Extracted information:

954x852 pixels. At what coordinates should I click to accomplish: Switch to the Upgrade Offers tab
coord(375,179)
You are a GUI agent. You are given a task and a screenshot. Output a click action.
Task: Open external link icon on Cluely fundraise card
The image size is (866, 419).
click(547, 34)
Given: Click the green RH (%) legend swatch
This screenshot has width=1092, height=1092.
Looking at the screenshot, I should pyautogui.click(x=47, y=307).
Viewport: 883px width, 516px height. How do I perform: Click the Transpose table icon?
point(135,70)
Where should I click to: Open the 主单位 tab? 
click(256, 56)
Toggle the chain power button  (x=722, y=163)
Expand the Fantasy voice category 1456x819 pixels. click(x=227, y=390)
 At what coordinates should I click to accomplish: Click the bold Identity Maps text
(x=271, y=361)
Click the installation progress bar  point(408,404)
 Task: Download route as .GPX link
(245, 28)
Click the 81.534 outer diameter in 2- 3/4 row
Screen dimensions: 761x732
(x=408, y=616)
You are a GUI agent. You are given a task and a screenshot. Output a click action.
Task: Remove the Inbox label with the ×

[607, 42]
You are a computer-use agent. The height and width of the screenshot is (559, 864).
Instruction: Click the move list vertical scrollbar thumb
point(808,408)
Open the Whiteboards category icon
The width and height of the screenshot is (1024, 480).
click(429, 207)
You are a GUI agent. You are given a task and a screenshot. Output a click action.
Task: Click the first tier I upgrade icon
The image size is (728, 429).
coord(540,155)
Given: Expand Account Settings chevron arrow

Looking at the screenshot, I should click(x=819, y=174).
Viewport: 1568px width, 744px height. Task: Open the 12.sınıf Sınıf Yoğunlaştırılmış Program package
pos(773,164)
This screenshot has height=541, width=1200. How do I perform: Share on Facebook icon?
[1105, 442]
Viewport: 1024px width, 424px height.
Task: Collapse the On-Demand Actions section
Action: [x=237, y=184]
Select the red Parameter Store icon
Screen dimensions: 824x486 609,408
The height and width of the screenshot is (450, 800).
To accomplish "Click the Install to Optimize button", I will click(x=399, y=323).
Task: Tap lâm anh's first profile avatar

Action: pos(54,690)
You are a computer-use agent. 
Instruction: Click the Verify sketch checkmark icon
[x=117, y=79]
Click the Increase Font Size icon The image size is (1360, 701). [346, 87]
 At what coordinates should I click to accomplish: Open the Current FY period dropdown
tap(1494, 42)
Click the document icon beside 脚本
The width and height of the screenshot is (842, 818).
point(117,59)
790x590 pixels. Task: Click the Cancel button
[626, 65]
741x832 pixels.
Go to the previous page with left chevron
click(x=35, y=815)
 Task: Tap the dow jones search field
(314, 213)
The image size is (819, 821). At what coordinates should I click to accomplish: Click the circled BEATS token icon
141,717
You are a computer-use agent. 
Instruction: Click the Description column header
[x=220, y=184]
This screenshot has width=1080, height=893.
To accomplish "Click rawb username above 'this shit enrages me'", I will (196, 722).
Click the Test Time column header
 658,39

Assignment:
Repeat the material above exactly, including every line.

Completed task:
954x852 pixels. At what coordinates should I click to accomplish: Switch to the Upgrade Offers tab
coord(375,179)
You are a GUI agent. You are given a task and a screenshot. Output a click action.
Task: Open external link icon on Cluely fundraise card
The image size is (866, 419).
click(547, 34)
Given: Click the green RH (%) legend swatch
This screenshot has width=1092, height=1092.
Looking at the screenshot, I should pyautogui.click(x=47, y=307).
Viewport: 883px width, 516px height. How do I perform: Click the Transpose table icon?
point(135,70)
Where should I click to: Open the 主单位 tab? 
click(256, 56)
Toggle the chain power button  (x=722, y=163)
Expand the Fantasy voice category 1456x819 pixels. click(x=227, y=390)
 At what coordinates should I click to accomplish: Click the bold Identity Maps text
(x=271, y=361)
Click the installation progress bar  point(408,404)
 Task: Download route as .GPX link
(245, 28)
Click the 81.534 outer diameter in 2- 3/4 row
Screen dimensions: 761x732
(x=408, y=616)
You are a GUI agent. You are given a task and a screenshot. Output a click action.
Task: Remove the Inbox label with the ×

[607, 42]
You are a computer-use agent. The height and width of the screenshot is (559, 864).
Instruction: Click the move list vertical scrollbar thumb
point(808,408)
Open the Whiteboards category icon
The width and height of the screenshot is (1024, 480).
click(429, 207)
You are a GUI agent. You are given a task and a screenshot. Output a click action.
Task: Click the first tier I upgrade icon
The image size is (728, 429).
coord(540,155)
Given: Expand Account Settings chevron arrow

Looking at the screenshot, I should click(x=819, y=174).
Viewport: 1568px width, 744px height. Task: Open the 12.sınıf Sınıf Yoğunlaştırılmış Program package
pos(773,164)
This screenshot has height=541, width=1200. How do I perform: Share on Facebook icon?
[1105, 442]
Viewport: 1024px width, 424px height.
Task: Collapse the On-Demand Actions section
Action: [x=237, y=184]
Select the red Parameter Store icon
Screen dimensions: 824x486 609,408
The height and width of the screenshot is (450, 800).
To accomplish "Click the Install to Optimize button", I will click(x=399, y=323).
Task: Tap lâm anh's first profile avatar

Action: pos(54,690)
You are a computer-use agent. 
Instruction: Click the Verify sketch checkmark icon
[x=117, y=79]
Click the Increase Font Size icon The image size is (1360, 701). [346, 87]
 At what coordinates should I click to accomplish: Open the Current FY period dropdown
tap(1494, 42)
Click the document icon beside 脚本
The width and height of the screenshot is (842, 818).
point(117,59)
790x590 pixels. Task: Click the Cancel button
[626, 65]
741x832 pixels.
Go to the previous page with left chevron
click(x=35, y=815)
 Task: Tap the dow jones search field
(314, 213)
The image size is (819, 821). At what coordinates should I click to accomplish: Click the circled BEATS token icon
141,717
You are a computer-use agent. 
Instruction: Click the Description column header
[x=220, y=184]
This screenshot has width=1080, height=893.
To accomplish "Click rawb username above 'this shit enrages me'", I will (196, 722).
Click the Test Time column header
 658,39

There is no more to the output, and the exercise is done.